Breaking Barriers: Cloning Made Easier by Erasing Epigenetic Marks
[Via EpiGenie | Epigenetics and Non-Coding RNA News]
If Star Wars is anything to go by, cloning techniques of the future will be able to create a whole army of clones in the blink of an eye. Yet, back on planet Earth, the cloning of today is still relatively inefficient. A new study published in Cell identifies an important epigenetic road block in cloning and proposes a way to overcome this barrier.
Since Dolly the sheep, around 20 mammalian species have been cloned by somatic cell nuclear transfer (SCNT). This technique involves taking a nucleus from a differentiated cell and injecting it into an empty oocyte.
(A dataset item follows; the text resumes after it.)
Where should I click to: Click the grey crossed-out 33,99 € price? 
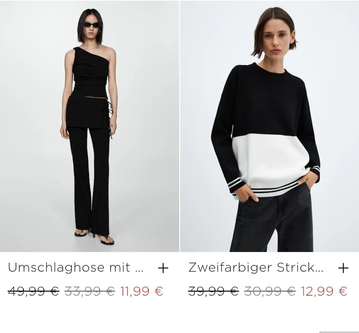point(90,291)
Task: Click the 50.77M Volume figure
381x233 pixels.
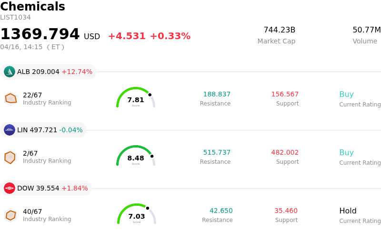Action: click(366, 30)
If all goes well, the nucleus will be reprogrammed to totipotency, add a surrogate mother into the mix, et voila, you have a recipe for making a clone.
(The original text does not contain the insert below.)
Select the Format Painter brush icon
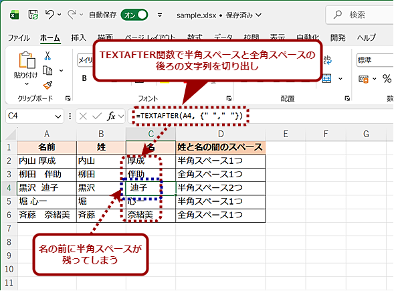This screenshot has height=291, width=394. tap(47, 86)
However, the efficiency of reproductive cloning is low (around 1-5%) for most species, and this has been attributed to uncharacterized epigenetic barriers that prevent the activation of the zygotic genome in SCNT embryos.
Changes in the DNA structure itself – epigenetic changes – seem to be behind the low percentage of cloned mammals we can create.
This group identified 244 regions in mice that were still shut off when mouse clones were attempted by putting a mature nucleus into an empty oocyte. Normally, cloning happens when all the genes that are needed are turned on in this process to create a new organism.
And it looked like epigenetic reasons were behind the failure of these 244 regions to start working again. In fact a very specific change seemed to be involved, one that could be reversed with a specific enzyme – a H3K9me3-specific demethylase.
So, when they injected RNA for this protein into the oocyte containing a mauture nucleus, they were able to activate 188 of these 244 regions.
And this resulted in many more successful implantation events and subsequent birth of living clones.
Not too shabby and something else for us to figure out how to deal with.